Lesia Maruschak

LESIA MARUSCHAK is a research-based artist. Her work is a complex exploration of memory and sensual expression, informing and expanding what it means to create memorials in the age of photography.

Using a narrative approach, her work comprises objects and installations encompassing photographs, paper works, textile figurative sculptures, and film. In three years of practice her works are part of over 50 solo and group photographic exhibitions in nine countries, including 2018 Getxophoto Post Conflict Reframing A Dialogue (Spain), 2018 5th Biennial of Fine Art & Documentary Photography (Spain), Fotofilmic 2019 (Los Angeles, Seoul, Vancouver), 2019 Memorial Holodomor Museum (Ukraine), 2020 Turchin Visual Arts Centre (USA).  Notable collections holding her works are Stanford University (Stanford), Boston University (Boston Athenaeum), Columbia University (New York), Library of Congress (Washington), Phoenix Art Museum (Phoenix), and Library and Archives Canada (Ottawa). Awards and accolades include being shortlisted for the prestigious 2018 Biennal Grant, 2017 Hariban Award and receiving the Governor General of Canada’s Sovereign Medal. She has been an artist in residence at Maine Media Workshops and College (Rockport), lectured at FORMAT19 (Derby), and made special guest appearances at PhotoVenezia (Venice) and the Palm Springs PhotoFestival (Palm Springs).  Her works have been published and written about in numerous publications and by scholars such as Alison Nordström, Mary Anne Redding and Sabina Tanovic. She has received grant for the Shevchenko Foundation, the UNF Foundation, the Franko Foundation and the Wasylyk Foundation.

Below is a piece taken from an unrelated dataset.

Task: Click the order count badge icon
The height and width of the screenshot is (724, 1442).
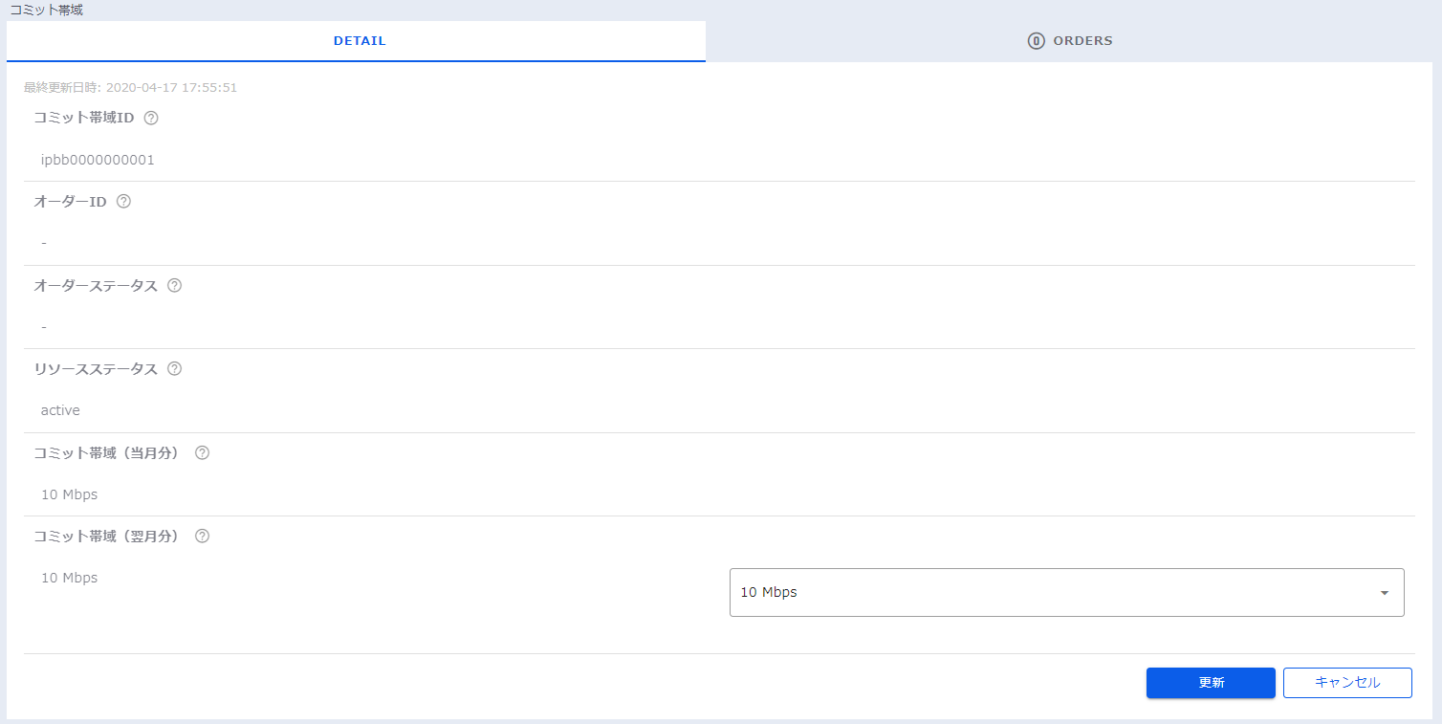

Lesia is currently working on a portable art memorial bearing witness to two historical events that have become critical aspects of Ukrainian identity in Canada: the 1914-1920 Canadian National Internment Operations, including 4,000 Ukrainians; and, the 1932-33 famine in Soviet Ukraine where more than four million died. This project represents a critical junction in the evolution of her practice and contribution to conversations concerning social justice and human rights through art.

She holds a MA in Ethnography and an MBA in Competitive Intelligence.

Lesia resides and works in Alvena and Ottawa, Canada.